TEXT BLOCK
He was elected F.R.S. in 1897. His original work was
mainly on fossil invertebrata (graptolites, stromatoporoids and
corals); but he did much field work, especially in the Lake
district, where he laboured in company with Professor R.
Harkness and afterwards with Dr J. E. Marr. He was awarded
the Lyell Medal by the Geological Society in 1888. He died at
Aberdeen on the 19th of January 1899.
Publications.—Ancient Life-History of the Earth (1877); Manual of Zoology (of which there were 7 editions) and other text-books of Zoology; Manual of Palaeontology (1872, 3rd ed., 2 vols., with R. Lydekker, 1889); Monograph of the Silurian Fossils of the Girvan District in Ayrshire (with R. Etheridge, jun.) (1878–1880); Monograph of the British Stromatoporoids in Palaeontograph. Soc. (1886–1892).
Obituary, with portrait, by Dr G. J. Hinde, in Geol. Mag. (March 1899).

DATA EXCERPTS
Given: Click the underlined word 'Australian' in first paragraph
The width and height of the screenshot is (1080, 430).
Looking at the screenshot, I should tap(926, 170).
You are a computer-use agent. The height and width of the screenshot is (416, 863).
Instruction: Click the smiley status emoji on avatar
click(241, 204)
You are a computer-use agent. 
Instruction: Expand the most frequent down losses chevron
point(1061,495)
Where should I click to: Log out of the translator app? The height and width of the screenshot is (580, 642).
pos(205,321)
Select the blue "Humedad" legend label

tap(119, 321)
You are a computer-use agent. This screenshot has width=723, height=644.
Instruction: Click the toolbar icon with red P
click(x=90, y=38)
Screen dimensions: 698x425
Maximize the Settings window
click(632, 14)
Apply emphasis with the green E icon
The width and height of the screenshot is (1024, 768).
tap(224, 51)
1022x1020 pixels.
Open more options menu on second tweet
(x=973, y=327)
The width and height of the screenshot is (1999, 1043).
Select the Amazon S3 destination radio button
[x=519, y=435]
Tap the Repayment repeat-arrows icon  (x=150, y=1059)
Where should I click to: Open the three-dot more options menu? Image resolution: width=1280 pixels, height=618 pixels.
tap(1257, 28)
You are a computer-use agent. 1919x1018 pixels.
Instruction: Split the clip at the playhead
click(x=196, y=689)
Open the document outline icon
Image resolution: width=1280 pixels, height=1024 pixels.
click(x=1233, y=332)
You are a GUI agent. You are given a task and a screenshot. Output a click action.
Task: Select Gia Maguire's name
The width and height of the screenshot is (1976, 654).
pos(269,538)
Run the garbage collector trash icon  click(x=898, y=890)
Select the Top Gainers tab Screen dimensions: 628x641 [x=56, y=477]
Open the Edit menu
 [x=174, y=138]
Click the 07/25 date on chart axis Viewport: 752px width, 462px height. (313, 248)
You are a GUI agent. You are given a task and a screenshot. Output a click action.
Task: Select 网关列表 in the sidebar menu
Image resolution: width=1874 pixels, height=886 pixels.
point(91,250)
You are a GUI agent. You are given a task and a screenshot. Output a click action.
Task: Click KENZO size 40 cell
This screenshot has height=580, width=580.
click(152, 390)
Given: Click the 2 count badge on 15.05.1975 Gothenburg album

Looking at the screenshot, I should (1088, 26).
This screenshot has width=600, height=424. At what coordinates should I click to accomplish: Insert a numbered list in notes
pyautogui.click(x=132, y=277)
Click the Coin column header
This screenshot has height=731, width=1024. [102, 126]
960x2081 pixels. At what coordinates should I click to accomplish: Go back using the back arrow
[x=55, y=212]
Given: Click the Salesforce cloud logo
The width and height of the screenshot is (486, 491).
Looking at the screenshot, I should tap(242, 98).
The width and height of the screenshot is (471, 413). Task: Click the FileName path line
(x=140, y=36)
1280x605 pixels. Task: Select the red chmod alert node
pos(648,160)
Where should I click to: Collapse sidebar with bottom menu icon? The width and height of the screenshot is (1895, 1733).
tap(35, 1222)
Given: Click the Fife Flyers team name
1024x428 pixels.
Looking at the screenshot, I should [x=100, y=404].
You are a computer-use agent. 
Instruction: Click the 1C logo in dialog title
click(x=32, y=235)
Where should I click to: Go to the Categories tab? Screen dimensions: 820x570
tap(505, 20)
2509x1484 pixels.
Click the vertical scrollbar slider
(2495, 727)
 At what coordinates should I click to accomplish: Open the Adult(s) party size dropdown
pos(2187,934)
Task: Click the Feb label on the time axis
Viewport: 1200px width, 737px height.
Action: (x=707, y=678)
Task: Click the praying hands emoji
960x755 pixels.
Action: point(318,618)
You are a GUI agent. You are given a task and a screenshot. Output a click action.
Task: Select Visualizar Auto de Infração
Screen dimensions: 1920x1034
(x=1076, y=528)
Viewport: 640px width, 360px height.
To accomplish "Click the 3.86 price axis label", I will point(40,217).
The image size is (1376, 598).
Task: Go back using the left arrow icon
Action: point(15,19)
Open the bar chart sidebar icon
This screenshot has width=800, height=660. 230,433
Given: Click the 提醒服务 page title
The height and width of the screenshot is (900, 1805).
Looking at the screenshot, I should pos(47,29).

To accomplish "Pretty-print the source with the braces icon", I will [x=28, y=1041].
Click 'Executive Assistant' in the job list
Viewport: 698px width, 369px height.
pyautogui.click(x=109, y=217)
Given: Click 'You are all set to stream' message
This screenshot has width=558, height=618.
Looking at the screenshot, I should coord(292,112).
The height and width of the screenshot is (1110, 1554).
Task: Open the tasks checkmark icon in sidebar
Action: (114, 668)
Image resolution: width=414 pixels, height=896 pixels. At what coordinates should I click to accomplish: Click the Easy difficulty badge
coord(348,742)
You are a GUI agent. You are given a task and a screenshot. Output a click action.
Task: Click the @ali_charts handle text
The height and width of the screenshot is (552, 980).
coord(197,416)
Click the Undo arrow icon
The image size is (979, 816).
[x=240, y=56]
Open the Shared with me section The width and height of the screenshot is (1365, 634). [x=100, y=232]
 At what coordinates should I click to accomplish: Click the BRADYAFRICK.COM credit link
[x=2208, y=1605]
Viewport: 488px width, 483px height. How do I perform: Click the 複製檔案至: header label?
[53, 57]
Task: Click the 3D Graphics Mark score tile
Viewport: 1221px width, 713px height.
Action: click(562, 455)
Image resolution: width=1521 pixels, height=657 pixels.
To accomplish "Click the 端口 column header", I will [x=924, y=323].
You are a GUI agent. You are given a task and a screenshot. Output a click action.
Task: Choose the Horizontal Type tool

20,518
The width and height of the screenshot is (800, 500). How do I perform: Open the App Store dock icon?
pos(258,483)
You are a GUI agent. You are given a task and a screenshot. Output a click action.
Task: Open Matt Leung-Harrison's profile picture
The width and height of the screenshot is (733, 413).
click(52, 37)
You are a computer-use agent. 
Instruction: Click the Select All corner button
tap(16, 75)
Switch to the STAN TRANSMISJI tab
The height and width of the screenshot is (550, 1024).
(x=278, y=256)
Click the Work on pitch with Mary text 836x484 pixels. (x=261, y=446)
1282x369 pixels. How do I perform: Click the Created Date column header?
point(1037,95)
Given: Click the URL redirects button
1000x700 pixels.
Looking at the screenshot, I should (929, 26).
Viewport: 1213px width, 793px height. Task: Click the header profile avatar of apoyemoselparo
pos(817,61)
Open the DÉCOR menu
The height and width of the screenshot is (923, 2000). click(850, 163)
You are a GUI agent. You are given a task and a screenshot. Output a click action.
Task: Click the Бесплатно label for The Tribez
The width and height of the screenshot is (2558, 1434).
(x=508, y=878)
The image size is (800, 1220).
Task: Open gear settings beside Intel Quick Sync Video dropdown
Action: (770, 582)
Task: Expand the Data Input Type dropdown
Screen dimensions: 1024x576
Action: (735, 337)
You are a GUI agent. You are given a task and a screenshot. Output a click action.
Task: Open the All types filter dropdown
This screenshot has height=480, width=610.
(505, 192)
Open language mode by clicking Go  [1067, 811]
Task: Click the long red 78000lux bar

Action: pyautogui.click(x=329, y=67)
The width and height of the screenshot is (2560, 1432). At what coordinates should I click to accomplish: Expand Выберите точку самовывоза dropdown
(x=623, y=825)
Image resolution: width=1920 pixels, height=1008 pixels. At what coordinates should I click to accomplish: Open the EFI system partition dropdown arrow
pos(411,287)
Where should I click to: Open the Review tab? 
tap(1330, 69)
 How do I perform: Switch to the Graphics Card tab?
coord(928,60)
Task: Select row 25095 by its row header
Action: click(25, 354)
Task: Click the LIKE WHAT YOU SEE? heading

REQUIRED WORK
Could you reproduce the biographical passage word for word, starting at "Harkness and afterwards" and ending at "of January 1899."?

THE RESPONSE
Harkness and afterwards with Dr J. E. Marr. He was awarded
the Lyell Medal by the Geological Society in 1888. He died at
Aberdeen on the 19th of January 1899.